The Google Pixel 5 ships with Android 11, running Pixel UI on top. This is widely considered one of the best skins on Android due to its tight integration with things like the Google Assistant. Google also, you know, makes Android, so you’d hope its take on the operating system would be good.

Android 11 added features that we previously lamented for not being in Pixel devices. It’s refreshing to finally have things like native screen recording. The new conversation notifications, on the other hand, are a handy way of grouping your important notifications from the non-important ones. Having your smart home controls a power button hold away is super convenient too. This is a legitimately great version of Android, and you can read more about its best features here.

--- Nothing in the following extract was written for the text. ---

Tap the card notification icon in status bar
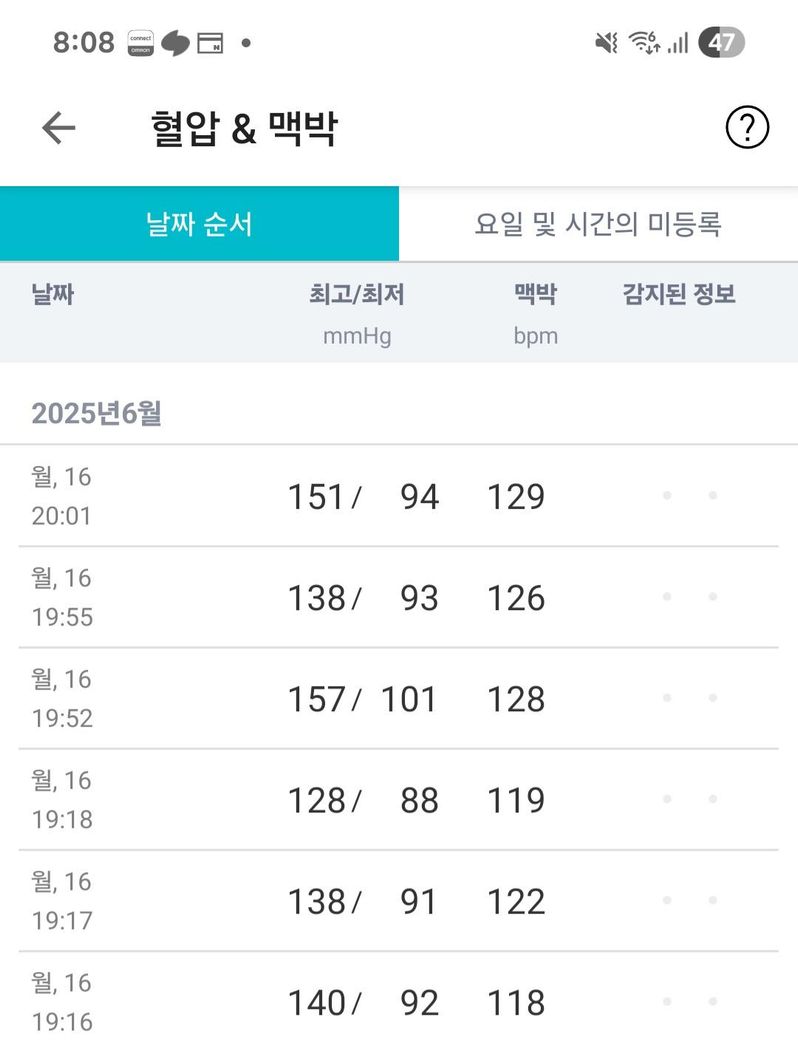The image size is (798, 1040). pyautogui.click(x=210, y=43)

Several software features are exclusive to Pixel devices. Call Screening, Now Playing, and Google Recorder are just a few, and it’s undoubtedly true that you’ll get one of the most intelligent Android experiences on a Google Pixel phone. Almost all of Pixel’s unique features are things you’ll actually use and not gimmicks too. That’s not something that can be said of every smartphone.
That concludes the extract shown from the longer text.